13D Filings
INTEGRATED BIOPHARMA INC
INBP
Initial Filing
Ownership

41.30%

Total Shares

12,920,558

Issuer CIK

1016504

Event Date

Apr 14, 2026

Accepted

Apr 17, 2026, 03:48 PM

Reporting Persons (2)
NameType% of ClassAggregateSole VotingShared Voting
DeSantis Damon
Individual
41.30%12,920,558187,50012,733,058
CDDS 2.0, LLC
Other
41.00%12,733,05812,733,0580
Disclosure Items (7)

Security Title

Common Stock

Issuer Name

INTEGRATED BIOPHARMA INC

Issuer Address

225 LONG AVENUE, HILLSIDE, NJ, 07205

Filing Persons

(i) CDDS 2.0, LLC, a Florida limited liability company ('CDDS') (ii) Damon DeSantis, an individual ('DeSantis', and, together with CDDS, the 'Group')

Business Address

(i) CDDS: 109 SE 5th Avenue Second Floor, Delray Beach, FL 33483 (ii) DeSantis: 109 SE 5th Avenue Second Floor, Delray Beach, FL 33483

Principal Occupation

(i) CDDS: N/A (ii) DeSantis: Retired

Convictions

N/A

Citizenship

(i) CDDS is a limited liability company organized under the laws of the State of Florida. (ii) DeSantis is a citizen of the United States.

The shares of Common Stock reported herein were acquired in the following three-step sequence for no cash consideration: (a) On March 24, 2026, March 30, 2026 and April 15, 2026, 1,356,293, 150,000 and 8,966,547 shares of Common Stock, respectively were transferred from CD Financial, LLC, a Florida limited liability company, to CDDS; (b) On March 24, 2026 and April 15, 2026, 7,392 and 2,235,417 shares of Common Stock, respectively, were transferred from the Carl DeSantis Revocable Trust to CDDS; and (c) On March 30, 2026, 17,409 shares of Common Stock were transferred from the Estate of Carl DeSantis to CDDS. DeSantis controls CDDS as its sole member. No funds or other consideration was used by either member of the Group to acquire the shares of Common Stock subject hereof, and no funds or other consideration were borrowed or otherwise obtained for the purpose of acquiring, holding, trading or voting the shares of Common Stock subject hereof.

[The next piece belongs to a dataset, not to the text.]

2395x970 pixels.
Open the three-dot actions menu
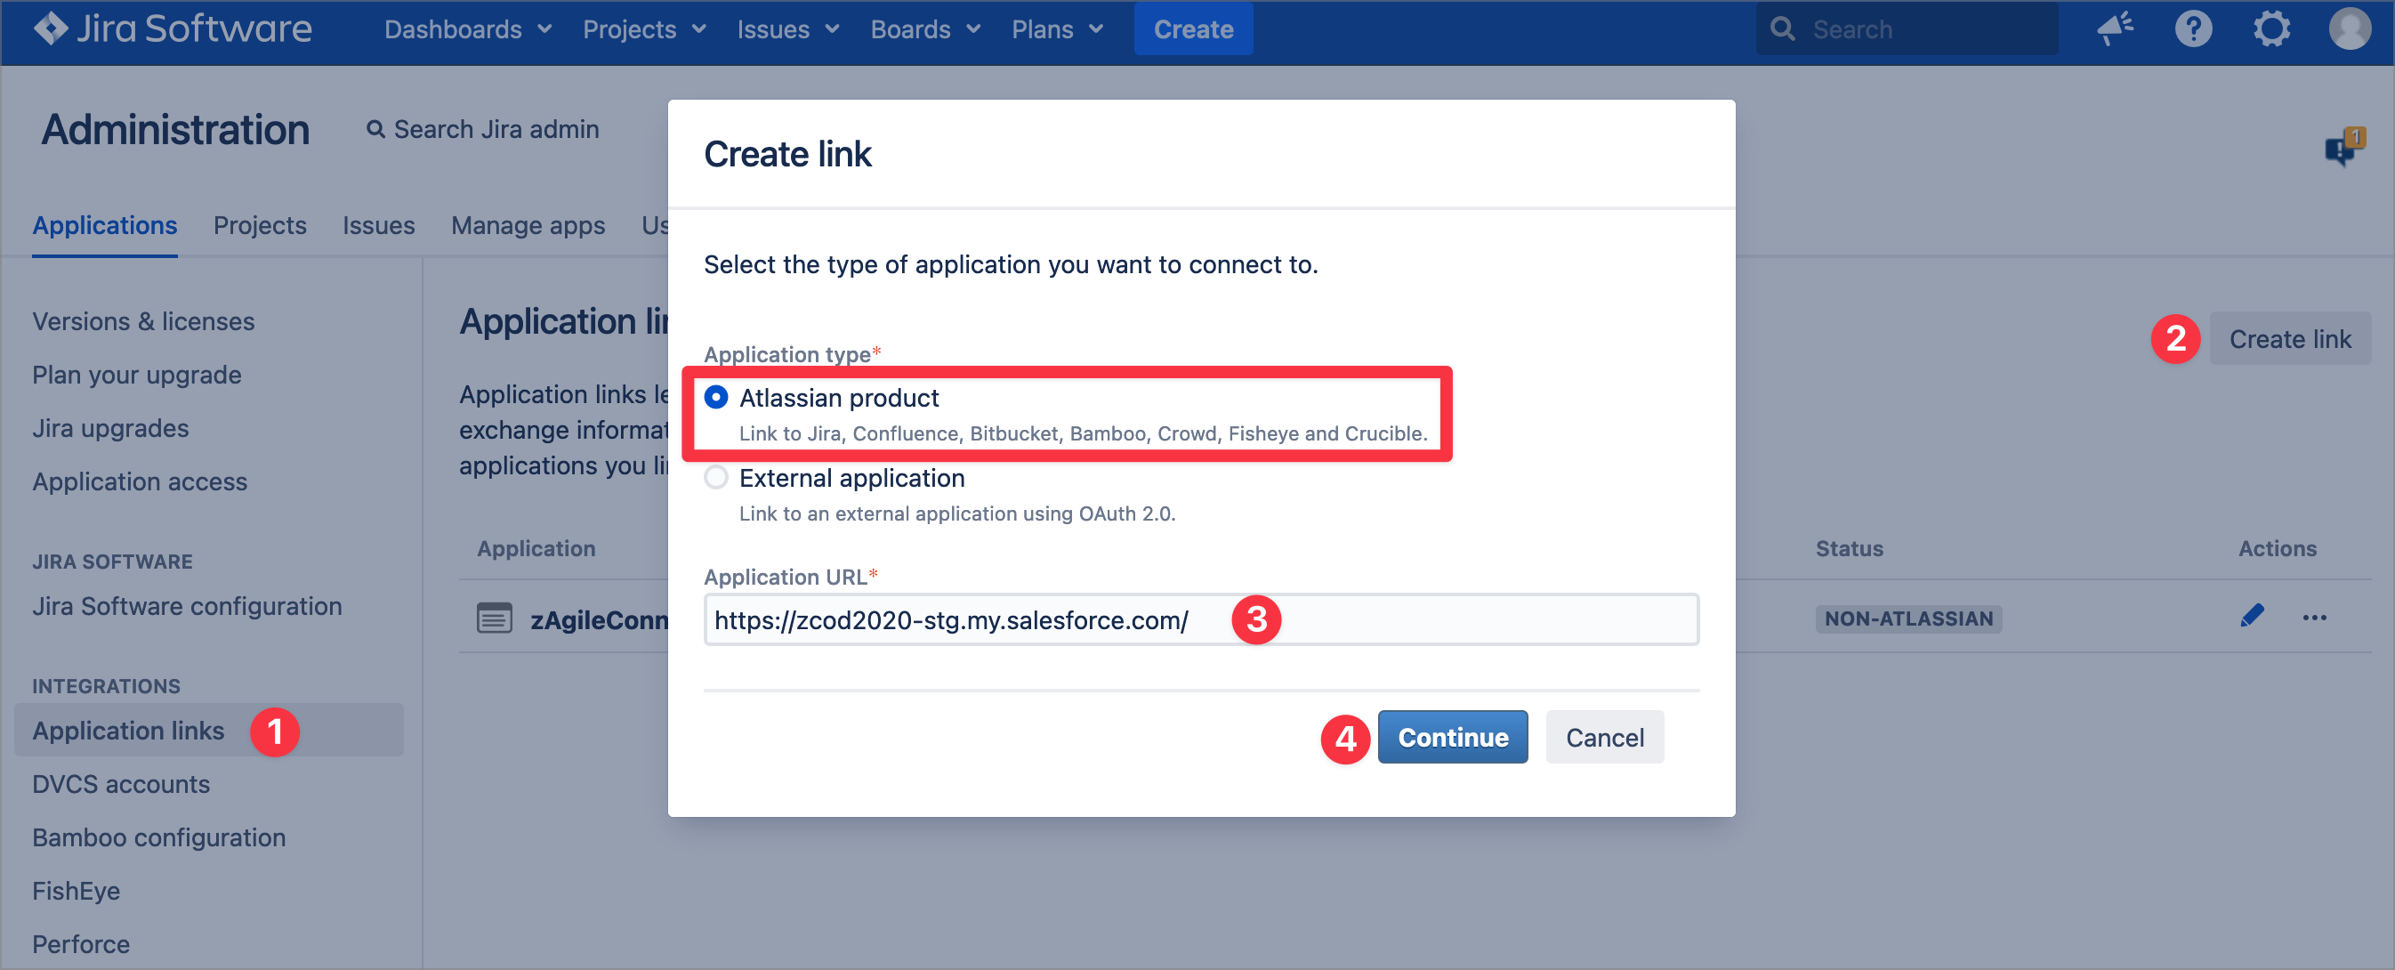2314,618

No member of the Group has a present intention or plans or proposals which relate to or could result in any of the matters referred to in paragraphs (a) through (j) of Item 4 of Schedule 13D. Notwithstanding anything to the contrary contained herein, each member of the Group reserves the right, depending on all relevant factors, to change their intentions with respect to any and all of the matters referred to above.

Percentage of Class

After giving effect to the transfers described in Item 3: (i) CDDS is the record and beneficial owner of 12,733,058 shares of Common Stock, representing approximately 41.0% of the outstanding shares of Common Stock (based on 31,059,610 shares of Common Stock outstanding as of April 15, 2026). (ii) DeSantis is the beneficial owner of an aggregate of 12,920,558 shares of Common Stock, representing approximately 41.3% of the outstanding shares of Common Stock (based on 31,059,610 shares of Common Stock outstanding as of April 15, 2026). DeSantis does not directly hold the shares of Common Stock described in the transfers set forth in Item 3. DeSantis directly holds 187,500 shares of Common Stock in the form of presently exercisable stock options.

Number of Shares

(i) CDDS has sole voting power and sole dispositive power with respect to the 12,733,058 shares of Common Stock. (ii) Through control of CDDS, DeSantis has shared voting power and shared dispositive power with respect to the 12,733,058 shares of Common Stock described in Item 3. DeSantis has sole voting power and sole dispositive power with respect to the 187,500 shares of Common Stock beneficially owned by DeSantis.

Transactions

Except for the transactions described in Item 3, neither member of the Group has effected any transaction in the shares of Common Stock subject hereof during the sixty (60) days prior to the date of this Statement.

Shareholders

Not applicable.

Date of 5% Ownership

Not applicable.

Neither member of the Group has any contracts, arrangements, understandings or relationships (legal or otherwise) with any person with respect to any securities of the Issuer, including but not limited to any contracts, arrangements, understandings or relationships concerning the transfer of voting of securities, finder's fees, joint venture, loan or option arrangements, puts or calls, guarantees of profits, division of profits or losses or the giving or withholding of proxies, other than stock options issued by the Issuer to DeSantis.

99.1 Joint Filing Agreement, as required by Rule 13d-1 (k) under the Securities Exchange Act of 1934, as amended.